Hydrothermally Synthesized TiO2 Nanowires and Potential Application in Catalytic Degradation of p-Nitrophenol

Pollutants from industrial effluents create a wide problem concerning harm to humans, the environment, and climate. This work focuses on developing TiO₂ nanowires (NWs) for photocatalytic activity and water treatment applications. The three different temperatures calcined TiO₂ nanowires were synthesized via hydrothermal method followed by subsequent calcination at various temperatures. The TiO₂ nanowires were analyzed using techniques such as UV spectroscopy, scanning electron microscopy (FE-SEM), X-ray diffraction (XRD), TEM, and BET to investigate their structural, morphological, and surface properties.
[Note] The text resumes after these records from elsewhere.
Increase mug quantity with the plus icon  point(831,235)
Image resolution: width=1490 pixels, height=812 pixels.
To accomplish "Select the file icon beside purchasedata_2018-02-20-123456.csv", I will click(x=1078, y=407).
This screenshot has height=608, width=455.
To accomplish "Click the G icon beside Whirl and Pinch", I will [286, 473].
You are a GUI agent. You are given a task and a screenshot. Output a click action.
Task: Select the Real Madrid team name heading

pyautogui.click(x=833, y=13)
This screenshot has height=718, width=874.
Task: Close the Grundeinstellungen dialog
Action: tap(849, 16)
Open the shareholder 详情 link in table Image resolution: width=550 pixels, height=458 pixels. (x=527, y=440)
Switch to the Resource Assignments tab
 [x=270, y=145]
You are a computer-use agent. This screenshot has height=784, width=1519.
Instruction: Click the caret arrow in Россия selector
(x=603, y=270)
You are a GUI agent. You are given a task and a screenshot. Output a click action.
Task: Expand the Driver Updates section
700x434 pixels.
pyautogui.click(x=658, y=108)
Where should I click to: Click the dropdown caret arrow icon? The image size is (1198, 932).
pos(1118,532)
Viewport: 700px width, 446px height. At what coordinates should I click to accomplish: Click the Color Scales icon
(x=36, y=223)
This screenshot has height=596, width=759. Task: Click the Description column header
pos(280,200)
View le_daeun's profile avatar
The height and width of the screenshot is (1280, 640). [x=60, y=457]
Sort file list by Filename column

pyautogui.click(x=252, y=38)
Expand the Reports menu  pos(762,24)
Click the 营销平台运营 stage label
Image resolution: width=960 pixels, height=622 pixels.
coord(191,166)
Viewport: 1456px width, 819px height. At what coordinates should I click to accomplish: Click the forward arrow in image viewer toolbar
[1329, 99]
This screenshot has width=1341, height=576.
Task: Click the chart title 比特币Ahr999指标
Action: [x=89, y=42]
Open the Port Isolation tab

The FE-SEM and TEM micrographs of TiO₂ nanomaterial show well-defined wire morphology with an average size of 150–200 nm. All the synthesized nanowires show a significant band gap in the range of 3.42–3.56 eV associated with the UV region. The calculated BET surface area of the formed TiO₂ nanowires for T₀, T₁, T₂, and T₃ is 4.84, 124.5, 19.28, and 23.51 m²/g respectively. The results demonstrate its potential as an efficient and sustainable photocatalysis and dye degradation solution. The efficiency of the nanowires was analyzed through photocatalytic degradation experiments using model organic pollutants from nitrophenol under UV light irradiation. The outcomes show that the low-temperature calcined TiO₂ (T₁) nanowires efficiently degraded PNP (para-nitrophenol) pollutants up to 76% in low pollutant concentration at 40⁰C in a UV visible cabinet and the percentage recovery of Catalyst is around 98%. due to their high surface area 124.5m²/g). The nanowires exhibit excellent photocatalytic activity, enabling effective degradation and mineralization of pollutants. Its ability to efficiently remove contaminants under UV or visible light irradiation makes it a sustainable and effective solution for treating wastewater from diverse industrial effluents.